*** SELECTED TEXT
Physical characteristics
- • location: large ridge in Beaver Township, Snyder County, Pennsylvania
- • elevation: 1,883 ft (574 m)
- • location: Kern Run in Beaver Township, Snyder County, Pennsylvania near Beavertown
- • coordinates: 40°45′36″N 77°10′24″W﻿ / ﻿40.76011°N 77.17322°W
- • elevation: 587 ft (179 m)
- Length: 4.3 mi (6.9 km)
- Basin size: 3.58 sq mi (9.3 km^{2})

Basin features
- Progression: Kern Run → Middle Creek → Penns Creek → Susquehanna River → Chesapeake Bay
- • right: two unnamed tributaries

= Wetzel Run =

Wetzel Run is a tributary of Kern Run in Snyder County, Pennsylvania, in the United States. It is approximately 4.3 mi long and flows through Beaver Township. The watershed of the stream has an area of 3.58 sqmi. The stream is crossed by a bridge carrying US Route 522. Wild trout naturally reproduce in Wetzel Run.

==Course==
Wetzel Run begins on a large ridge in Beaver Township. It flows northwest for several tenths of a mile before turning north-northeast for several tenths of a mile, receiving an unnamed tributary from the right. It then turns north-northwest for a few tenths of a mile before turning northeast for several tenths of a mile, receiving another unnamed tributary from the right and reaching the bottom of the ridge. The stream then turns north for a few tenths of a mile before turning northwest. After several tenths of a mile, the stream turns west and then north-northwest, crossing US Route 522 and approaching Thomas Ridge. Here, the stream disappears from the surface and turns west for several tenths of a mile before reaching its confluence with Kern Run.

Wetzel Run joins Kern Run 1.10 mi upstream of its mouth.

==Hydrology, geography and geology==
The elevation near the mouth of Wetzel Run is 587 ft above sea level. The elevation of the stream's source is 1883 ft above sea level.

Beaverton Finishing Farm has or had a National Pollutant Discharge Elimination System permit for which the receiving stream was Wetzel Run.

==Watershed==
The watershed of Wetzel Run has an area of 3.58 sqmi. The mouth of the stream is in the United States Geological Survey quadrangle of Beavertown. However, its source is in the quadrangle of Beaver Springs. The stream's mouth is situated near Beavertown.

Flooding has been known to occur on Wetzel Run near the borough of Beavertown and in Beaver Township.

==History==
Wetzel Run was entered into the Geographic Names Information System on August 2, 1979. Its identifier in the Geographic Names Information System is 1191196.

A bridge carrying US Route 522 over Wetzel Run was built in 1927. The bridge was a relatively narrow, single-span concrete bridge with a length of 24 ft. Eventually, the bridge deteriorated to become functionally obsolete and was replaced in 2012 for $456,000. The new bridge had two 12 ft wide lanes and 8 ft wide shoulders and is a precast concrete box culvert bridge. The new bridge opened for traffic on August 27, 2012 and is predicted to last at least 50 years.

==Biology==
Wild trout naturally reproduce in Wetzel Run for 3.59 mi of its length.
******
*** DATASET ENTRIES
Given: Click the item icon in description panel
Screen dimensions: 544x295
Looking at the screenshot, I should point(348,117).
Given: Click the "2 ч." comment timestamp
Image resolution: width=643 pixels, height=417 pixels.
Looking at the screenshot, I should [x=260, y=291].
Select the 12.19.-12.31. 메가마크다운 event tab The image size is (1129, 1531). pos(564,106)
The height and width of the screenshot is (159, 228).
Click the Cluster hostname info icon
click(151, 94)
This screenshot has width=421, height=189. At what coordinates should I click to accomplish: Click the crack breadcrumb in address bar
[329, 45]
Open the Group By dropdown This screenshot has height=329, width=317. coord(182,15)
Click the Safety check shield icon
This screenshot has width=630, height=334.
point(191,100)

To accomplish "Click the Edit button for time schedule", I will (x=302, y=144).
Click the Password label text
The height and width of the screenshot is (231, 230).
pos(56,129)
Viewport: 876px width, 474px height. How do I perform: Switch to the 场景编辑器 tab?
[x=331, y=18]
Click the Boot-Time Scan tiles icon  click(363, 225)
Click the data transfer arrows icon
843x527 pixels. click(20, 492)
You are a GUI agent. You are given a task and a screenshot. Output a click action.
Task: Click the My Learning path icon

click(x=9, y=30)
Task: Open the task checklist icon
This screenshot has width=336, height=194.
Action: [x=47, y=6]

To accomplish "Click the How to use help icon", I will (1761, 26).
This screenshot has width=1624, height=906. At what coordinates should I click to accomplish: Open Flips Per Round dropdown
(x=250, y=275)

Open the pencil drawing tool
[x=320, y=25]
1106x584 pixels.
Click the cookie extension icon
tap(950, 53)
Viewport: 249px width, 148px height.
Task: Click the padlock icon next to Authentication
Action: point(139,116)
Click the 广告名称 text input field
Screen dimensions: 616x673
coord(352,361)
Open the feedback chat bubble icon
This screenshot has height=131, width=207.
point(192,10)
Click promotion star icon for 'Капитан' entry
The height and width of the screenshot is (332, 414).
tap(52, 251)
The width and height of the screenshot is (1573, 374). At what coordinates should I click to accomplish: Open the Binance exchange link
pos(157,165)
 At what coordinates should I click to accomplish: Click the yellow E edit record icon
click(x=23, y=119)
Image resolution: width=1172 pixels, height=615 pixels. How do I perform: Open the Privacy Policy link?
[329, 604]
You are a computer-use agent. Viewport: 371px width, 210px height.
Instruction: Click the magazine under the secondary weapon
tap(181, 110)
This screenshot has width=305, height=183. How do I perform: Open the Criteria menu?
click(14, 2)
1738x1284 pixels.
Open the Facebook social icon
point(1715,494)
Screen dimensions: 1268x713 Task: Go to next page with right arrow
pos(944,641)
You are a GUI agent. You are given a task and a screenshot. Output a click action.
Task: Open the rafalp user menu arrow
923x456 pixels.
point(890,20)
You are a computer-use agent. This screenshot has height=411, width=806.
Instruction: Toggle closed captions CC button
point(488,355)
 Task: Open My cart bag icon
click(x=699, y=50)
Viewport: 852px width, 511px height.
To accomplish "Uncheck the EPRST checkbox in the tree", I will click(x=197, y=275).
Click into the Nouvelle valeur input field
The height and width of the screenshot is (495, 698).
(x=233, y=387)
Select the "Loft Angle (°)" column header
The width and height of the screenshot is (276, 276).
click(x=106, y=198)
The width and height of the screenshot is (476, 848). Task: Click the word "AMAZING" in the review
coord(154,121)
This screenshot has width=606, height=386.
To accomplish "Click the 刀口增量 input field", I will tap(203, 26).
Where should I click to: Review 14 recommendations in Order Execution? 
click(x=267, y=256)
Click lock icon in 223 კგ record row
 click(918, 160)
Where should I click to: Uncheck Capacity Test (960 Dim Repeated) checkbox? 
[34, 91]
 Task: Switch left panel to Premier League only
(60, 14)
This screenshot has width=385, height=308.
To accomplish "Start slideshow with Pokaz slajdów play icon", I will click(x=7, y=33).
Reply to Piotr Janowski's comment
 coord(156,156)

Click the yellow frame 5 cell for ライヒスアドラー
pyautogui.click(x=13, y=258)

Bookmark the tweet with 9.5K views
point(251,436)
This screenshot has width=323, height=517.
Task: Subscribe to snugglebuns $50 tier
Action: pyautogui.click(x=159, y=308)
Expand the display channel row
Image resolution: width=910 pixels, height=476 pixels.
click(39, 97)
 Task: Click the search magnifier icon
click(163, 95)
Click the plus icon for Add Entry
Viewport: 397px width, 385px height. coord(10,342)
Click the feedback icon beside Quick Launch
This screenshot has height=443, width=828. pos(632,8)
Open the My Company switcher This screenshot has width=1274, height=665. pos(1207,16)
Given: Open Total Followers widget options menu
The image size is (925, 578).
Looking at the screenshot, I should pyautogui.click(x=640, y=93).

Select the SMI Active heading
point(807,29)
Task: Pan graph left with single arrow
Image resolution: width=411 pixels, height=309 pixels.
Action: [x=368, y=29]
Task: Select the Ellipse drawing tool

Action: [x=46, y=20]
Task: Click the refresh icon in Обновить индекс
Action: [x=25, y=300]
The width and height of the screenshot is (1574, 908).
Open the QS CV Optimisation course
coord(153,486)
******
WHAT IS NEEDED >> Using the Wetzel Run article, explain why the 1927 bridge carrying US Route 522 over the stream was replaced in 2012.

SOLUTION FOR THIS EXERCISE >> The 1927 bridge, a relatively narrow single-span concrete structure 24 ft long, had deteriorated until it became functionally obsolete. It was therefore replaced in 2012 at a cost of $456,000.